Tuesday 5 January 2010

Stockholm Syndrome

And then the youngest and I went to Florence.  Four days  in a hotel by the Ponte Vecchio doing a mother and daughter bonding break.

You've probably all been to Florence so I won't wax lyrically about standing in the rain under an inadequate umbrella in the long, snaking queue outside the Uffizi, after you've stood for half an hour in another long, snaking queue to pick up tickets that you paid for on the internet (including a (9E booking fee each) so that you wouldn't have to join the other queue for people who didn't prebook which was, admittedly, longer.  But not much.  Neither do I have to tell you that David has hands like spades and looks like he's been taking a lot of steroids judging by his not so dangly bits because you can see him in plaster in the V&A and in replica outside in a piazza for free.  There was also a Maplethorpe exhibition on at the Accademia which since it was called something about 'perfection in beauty' - the subject of youngest's latest art project, she really wanted to see.  I approached it with trepidation wondering if it was going to be a series of explicit photographs of rippled male torsos which it was, but only one contained anything explicit enough that it would frighten the horses, or indeed was in any way reminiscent of a horse and that would leave an impressionable seventeen year old doomed thereafter to be sorely disappointed by all the real life Davids.

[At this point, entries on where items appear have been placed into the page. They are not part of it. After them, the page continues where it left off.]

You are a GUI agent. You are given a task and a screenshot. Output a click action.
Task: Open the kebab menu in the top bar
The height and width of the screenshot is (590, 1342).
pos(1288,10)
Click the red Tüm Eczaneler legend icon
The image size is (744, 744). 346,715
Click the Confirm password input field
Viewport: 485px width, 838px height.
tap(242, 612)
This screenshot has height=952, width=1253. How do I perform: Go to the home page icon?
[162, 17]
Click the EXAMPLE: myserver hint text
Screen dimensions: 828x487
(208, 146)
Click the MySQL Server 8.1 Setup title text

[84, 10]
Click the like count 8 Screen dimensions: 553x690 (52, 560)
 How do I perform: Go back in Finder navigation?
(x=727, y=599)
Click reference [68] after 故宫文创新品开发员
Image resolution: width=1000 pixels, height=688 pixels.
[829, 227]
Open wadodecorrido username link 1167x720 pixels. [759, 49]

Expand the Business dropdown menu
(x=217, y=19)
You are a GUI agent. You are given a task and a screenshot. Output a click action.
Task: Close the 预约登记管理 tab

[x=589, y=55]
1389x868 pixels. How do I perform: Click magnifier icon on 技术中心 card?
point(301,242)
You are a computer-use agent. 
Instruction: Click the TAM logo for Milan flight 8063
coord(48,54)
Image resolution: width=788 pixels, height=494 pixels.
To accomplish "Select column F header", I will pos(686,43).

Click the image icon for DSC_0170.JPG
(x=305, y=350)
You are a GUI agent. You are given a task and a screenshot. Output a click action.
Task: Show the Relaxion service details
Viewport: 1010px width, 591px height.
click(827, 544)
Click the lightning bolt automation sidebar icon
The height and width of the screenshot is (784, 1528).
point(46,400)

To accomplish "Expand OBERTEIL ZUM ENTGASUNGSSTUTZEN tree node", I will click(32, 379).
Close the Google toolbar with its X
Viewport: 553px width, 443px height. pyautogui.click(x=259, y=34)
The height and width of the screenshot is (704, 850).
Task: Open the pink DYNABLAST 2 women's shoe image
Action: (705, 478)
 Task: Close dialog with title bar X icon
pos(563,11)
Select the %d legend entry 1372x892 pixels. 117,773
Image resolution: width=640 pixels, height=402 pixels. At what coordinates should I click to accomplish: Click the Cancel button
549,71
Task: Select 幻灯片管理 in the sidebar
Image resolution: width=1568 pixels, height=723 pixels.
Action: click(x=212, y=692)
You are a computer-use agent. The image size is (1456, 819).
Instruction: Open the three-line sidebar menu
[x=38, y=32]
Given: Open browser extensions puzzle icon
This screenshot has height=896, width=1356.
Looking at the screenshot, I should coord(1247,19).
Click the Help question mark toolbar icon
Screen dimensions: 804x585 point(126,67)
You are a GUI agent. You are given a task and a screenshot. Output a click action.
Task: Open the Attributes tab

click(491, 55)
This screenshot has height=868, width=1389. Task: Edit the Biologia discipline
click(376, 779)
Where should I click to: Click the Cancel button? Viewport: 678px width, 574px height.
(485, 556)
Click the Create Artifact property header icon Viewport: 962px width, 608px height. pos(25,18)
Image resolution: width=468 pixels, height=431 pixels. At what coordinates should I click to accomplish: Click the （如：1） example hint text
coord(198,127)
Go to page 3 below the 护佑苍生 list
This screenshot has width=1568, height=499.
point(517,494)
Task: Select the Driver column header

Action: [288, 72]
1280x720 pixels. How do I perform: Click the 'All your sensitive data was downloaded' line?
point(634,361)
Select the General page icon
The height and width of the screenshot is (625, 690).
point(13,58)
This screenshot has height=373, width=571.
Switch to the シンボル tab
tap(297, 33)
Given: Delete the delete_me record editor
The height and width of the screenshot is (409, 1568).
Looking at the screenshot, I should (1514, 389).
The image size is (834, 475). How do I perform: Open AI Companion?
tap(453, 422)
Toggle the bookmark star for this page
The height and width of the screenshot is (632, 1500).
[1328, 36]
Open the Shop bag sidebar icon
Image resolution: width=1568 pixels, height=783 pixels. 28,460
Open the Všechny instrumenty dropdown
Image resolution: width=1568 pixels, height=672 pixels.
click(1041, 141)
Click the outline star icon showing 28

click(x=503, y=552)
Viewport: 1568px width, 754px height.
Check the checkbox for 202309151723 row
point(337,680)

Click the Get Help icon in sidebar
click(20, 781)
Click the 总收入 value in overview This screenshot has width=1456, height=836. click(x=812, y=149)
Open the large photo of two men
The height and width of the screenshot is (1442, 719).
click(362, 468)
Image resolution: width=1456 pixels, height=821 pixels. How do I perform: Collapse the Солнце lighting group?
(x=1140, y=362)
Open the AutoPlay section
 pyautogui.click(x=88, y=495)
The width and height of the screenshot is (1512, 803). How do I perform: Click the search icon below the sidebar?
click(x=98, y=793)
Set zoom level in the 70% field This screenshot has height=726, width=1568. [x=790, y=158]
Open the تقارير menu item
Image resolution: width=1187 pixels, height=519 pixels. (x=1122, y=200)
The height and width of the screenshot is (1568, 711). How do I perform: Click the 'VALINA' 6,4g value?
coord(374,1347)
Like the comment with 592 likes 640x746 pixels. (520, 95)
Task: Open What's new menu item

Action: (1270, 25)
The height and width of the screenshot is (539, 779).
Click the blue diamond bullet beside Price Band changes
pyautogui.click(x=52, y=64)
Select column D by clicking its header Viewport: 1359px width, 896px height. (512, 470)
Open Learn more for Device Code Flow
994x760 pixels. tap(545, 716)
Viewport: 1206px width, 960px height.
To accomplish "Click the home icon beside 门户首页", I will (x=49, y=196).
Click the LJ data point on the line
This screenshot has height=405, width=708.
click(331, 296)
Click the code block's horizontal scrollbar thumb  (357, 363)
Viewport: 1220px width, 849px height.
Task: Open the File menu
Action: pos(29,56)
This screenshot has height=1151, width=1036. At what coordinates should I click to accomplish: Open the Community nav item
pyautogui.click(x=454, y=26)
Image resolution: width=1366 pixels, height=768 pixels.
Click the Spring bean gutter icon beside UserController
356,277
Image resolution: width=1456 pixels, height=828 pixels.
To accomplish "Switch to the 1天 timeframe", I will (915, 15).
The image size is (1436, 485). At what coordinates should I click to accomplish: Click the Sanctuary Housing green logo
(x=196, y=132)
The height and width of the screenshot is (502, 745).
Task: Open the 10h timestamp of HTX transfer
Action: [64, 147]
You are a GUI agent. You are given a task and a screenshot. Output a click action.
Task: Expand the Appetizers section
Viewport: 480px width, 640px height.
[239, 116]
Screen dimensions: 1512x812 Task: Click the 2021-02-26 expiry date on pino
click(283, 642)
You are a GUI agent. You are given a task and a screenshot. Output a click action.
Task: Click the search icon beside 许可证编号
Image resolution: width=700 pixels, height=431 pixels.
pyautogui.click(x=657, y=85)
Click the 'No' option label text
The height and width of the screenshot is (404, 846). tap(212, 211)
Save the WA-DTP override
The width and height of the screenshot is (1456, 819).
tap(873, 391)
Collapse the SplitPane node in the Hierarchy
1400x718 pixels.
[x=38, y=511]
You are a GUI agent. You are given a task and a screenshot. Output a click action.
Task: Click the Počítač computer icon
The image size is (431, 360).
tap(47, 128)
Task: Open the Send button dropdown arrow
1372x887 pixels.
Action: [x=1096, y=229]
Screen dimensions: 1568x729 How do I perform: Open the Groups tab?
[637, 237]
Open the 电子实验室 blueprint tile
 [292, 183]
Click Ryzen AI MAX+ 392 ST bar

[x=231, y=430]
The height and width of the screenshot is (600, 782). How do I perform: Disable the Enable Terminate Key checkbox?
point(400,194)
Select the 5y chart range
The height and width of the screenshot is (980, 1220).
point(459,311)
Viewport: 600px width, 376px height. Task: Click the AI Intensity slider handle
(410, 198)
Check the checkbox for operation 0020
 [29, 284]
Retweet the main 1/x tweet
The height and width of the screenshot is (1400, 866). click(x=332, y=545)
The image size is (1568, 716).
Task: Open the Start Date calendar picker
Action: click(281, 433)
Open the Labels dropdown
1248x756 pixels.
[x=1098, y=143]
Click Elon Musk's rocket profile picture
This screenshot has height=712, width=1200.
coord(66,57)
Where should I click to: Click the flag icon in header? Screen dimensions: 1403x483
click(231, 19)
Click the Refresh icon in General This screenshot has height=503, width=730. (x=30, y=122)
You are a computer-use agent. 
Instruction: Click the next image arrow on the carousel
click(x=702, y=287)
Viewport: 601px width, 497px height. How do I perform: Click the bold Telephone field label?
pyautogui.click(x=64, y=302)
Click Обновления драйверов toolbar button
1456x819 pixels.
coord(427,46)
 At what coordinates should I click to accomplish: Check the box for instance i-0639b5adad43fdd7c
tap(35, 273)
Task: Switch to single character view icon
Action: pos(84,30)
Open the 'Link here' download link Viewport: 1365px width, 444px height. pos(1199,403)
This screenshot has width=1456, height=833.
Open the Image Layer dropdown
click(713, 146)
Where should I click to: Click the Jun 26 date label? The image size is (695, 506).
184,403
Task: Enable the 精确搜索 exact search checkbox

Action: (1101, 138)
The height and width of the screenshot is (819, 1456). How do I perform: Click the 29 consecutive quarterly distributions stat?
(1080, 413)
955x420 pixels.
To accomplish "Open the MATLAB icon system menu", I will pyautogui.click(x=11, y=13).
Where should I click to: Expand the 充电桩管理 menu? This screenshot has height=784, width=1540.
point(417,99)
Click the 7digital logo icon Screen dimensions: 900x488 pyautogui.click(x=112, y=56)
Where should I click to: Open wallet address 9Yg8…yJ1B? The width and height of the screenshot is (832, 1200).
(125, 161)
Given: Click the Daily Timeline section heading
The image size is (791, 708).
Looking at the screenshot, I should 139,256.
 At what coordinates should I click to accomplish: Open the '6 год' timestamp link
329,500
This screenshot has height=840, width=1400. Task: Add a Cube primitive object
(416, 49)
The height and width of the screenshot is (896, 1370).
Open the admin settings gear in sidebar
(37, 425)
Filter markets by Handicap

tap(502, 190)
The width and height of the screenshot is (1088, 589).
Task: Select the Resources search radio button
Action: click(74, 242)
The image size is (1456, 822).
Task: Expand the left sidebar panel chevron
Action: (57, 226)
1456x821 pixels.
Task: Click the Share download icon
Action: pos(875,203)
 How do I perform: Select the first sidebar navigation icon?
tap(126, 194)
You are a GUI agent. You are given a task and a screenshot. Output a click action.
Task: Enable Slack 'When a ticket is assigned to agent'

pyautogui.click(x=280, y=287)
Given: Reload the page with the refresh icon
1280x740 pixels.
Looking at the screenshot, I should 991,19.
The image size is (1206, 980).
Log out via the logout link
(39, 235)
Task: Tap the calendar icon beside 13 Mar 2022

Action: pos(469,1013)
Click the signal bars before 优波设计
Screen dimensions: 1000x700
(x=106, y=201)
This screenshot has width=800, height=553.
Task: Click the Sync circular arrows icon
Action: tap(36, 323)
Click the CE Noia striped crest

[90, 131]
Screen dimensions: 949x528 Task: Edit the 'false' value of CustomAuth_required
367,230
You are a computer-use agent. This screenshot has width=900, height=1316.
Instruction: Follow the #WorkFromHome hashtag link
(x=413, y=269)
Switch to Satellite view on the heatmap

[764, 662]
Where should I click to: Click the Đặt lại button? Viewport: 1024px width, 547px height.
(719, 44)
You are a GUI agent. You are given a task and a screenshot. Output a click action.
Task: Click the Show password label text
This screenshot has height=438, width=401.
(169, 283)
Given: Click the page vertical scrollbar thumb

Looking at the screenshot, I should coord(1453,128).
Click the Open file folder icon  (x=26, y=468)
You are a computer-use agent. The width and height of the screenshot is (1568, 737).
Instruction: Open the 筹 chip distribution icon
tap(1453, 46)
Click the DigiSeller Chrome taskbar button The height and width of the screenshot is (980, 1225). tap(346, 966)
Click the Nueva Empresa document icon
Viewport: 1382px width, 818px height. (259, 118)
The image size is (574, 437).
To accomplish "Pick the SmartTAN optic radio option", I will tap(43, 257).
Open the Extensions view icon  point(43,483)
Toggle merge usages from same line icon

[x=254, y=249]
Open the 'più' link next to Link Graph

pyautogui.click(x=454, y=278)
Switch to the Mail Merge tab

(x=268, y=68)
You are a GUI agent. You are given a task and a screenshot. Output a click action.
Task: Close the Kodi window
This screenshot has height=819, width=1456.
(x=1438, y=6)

So, we did the galleries and the churches and the shops and the restaurants and then came the really fun part:  How long is it since you've been under hotel arrest, sharing a bedroom with a teenager who doesn't particularly like you, held hostage by a boxed set of DVDs that she thoughtfully gave you for Christmas with the ominous title:  Supernatural?  I wouldn't be giving anything away if I told you that the whole premise of the series starring two wet, slightly dim boys hunting demons and ghosts is that their mother was glued to the ceiling of her bedroom and burnt alive by a devil.   Hmm.  Getting the idea, are you?

In episode one, the hot pouting girlfriend of one of the main characters goes the same way (that would be what we call in the business - a spoiler - for those of you who were going to run out and get the whole series) and this is rapidly followed by every single nightmare you've ever had being replayed in 50 minute parts.  Walking scarecrows with hooks for hands, blood drinking psychopaths, Bloody Mary scratching teenage girls' eyes out, Lunatic ghosts in the asylum - you name it, they're all here and all the action always happens at night.  One after the other.  All 11 episodes of the first season.  Hurrah!  Hook me up for a telly marathon!

I was scared stiff.

Daughter, however, relishing every minute of it - calmly playing solitaire with her creepy Tim Burton deck of cards like a knitter at a guillotine matinee, hoping to cram in four slots of gore, haunting and terror, every single night, while I cowered in my bed and thought pretty thoughts, terrified to put the lights out after the DVD.

Since returning home I've had to put the DVD case into a sealed box.  There's still the second series to go.

I'm thinking of leaving the box next to the fridge at home as it's one way to ensure I don't open the door.

The terror diet.

But it worked.  We bonded.  I was so frightened I hardly left her side.